Clinical trial for light-controlled genes could open door for exciting therapies
RetroSense Therapeutics begin clinical-safety trials for optogenetic vision disorder treatment
Using light to control the activity of genes and neurons. This may sound like the stuff of science fiction, but optogenetics is in fact gearing up to enter mainstream medicine. Back in March, Ann Arbor startup RetroSense Therapeutics began the first clinical-safety trial of an optogenetic therapy, and many scientists are holding their breath for the results.
Restoring lost vision, managing pain and seizures, even treating brain disorders like Parkinson’s disease; if this trial is successful it could pave the way for some really exciting research developments.
Speaking to Nature, Washington University in St Louis pain researcher Robert Gereau said, “I think it will embolden people if there’s good news. It opens up a whole new range of possiblilities for how to treat neurological diseases.”
RetroSense are taking on retinitis pigmentosa, and disorder that destroys the photoreceptors in the eye and leaves the patient blind.

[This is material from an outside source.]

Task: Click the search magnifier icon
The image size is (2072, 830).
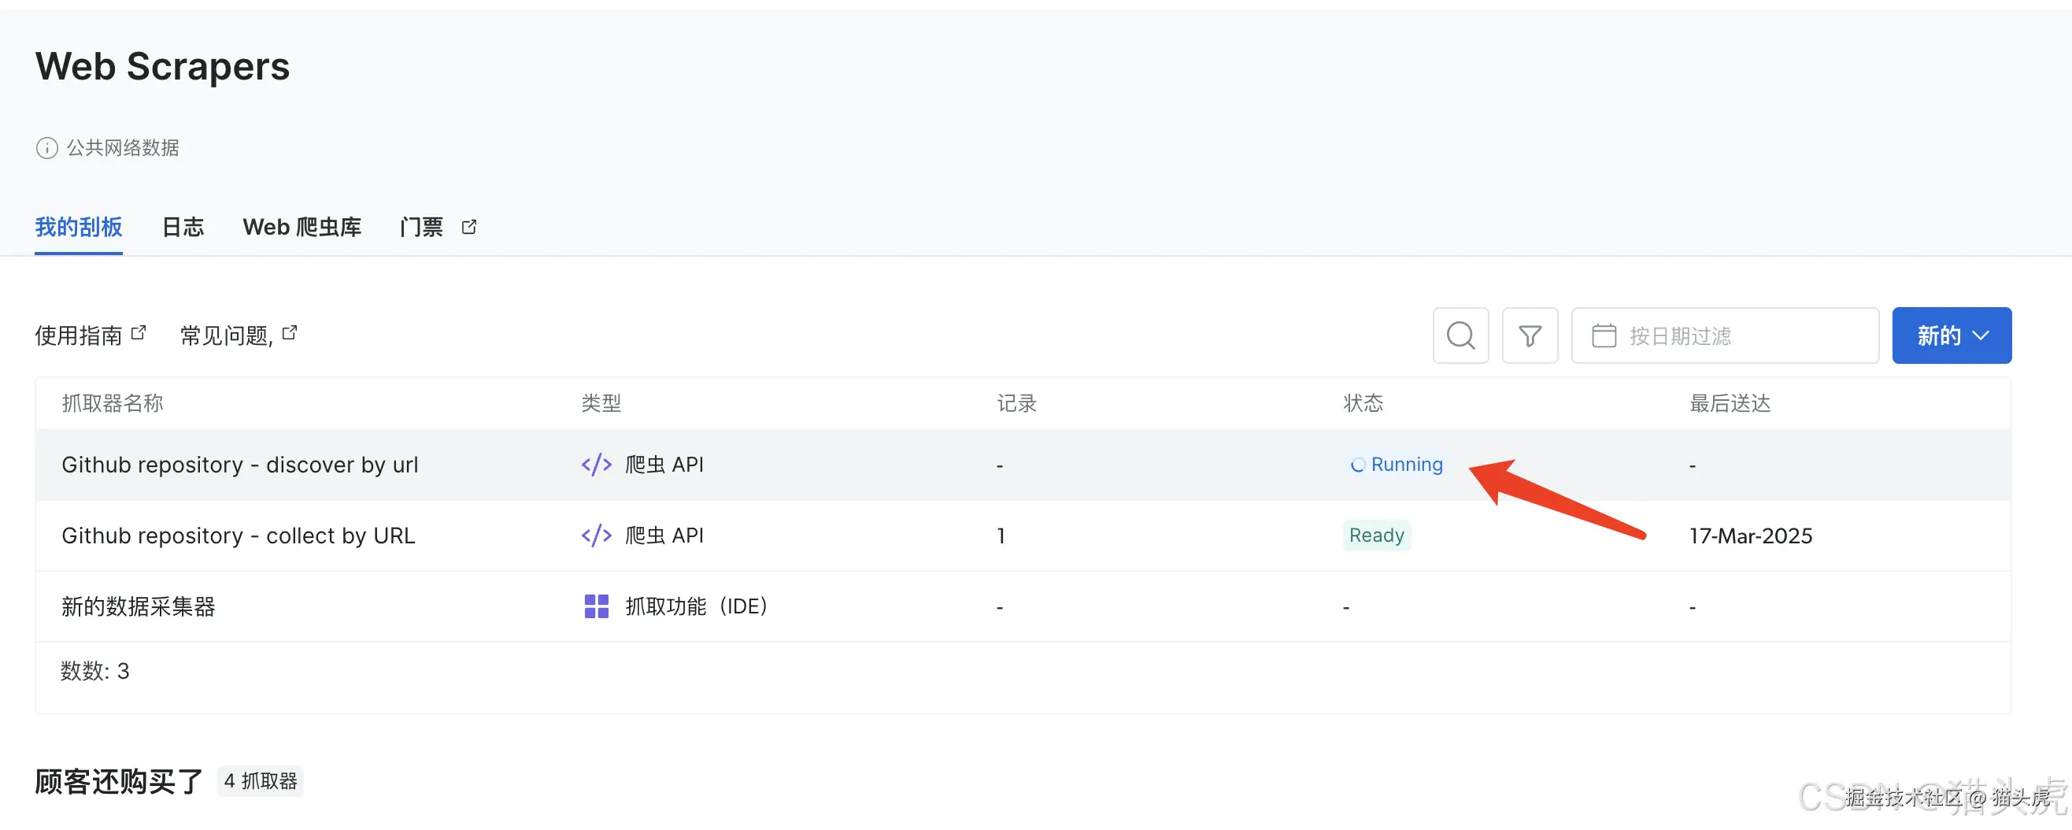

Their therapy targets retinal ganglion cells, the messenger cells that normally transmit light sensitivity information to the brain but have no role in detecting light. By injecting these ganglion cells with a virus that genes for light-sensitive proteins called opsins, RetroSense hope that they can encourage these cells to fire when stimulated with blue light.
RetroSense are not the only players in the optogenetics space. In France GenSight Biologics are also going after retinitis pigmentosa using red light-sensitive opsins instead of blue. And in Menlo Park, California, Circuit Therapeutics are exploring a wide range of therapeutic applications, including the management of pain.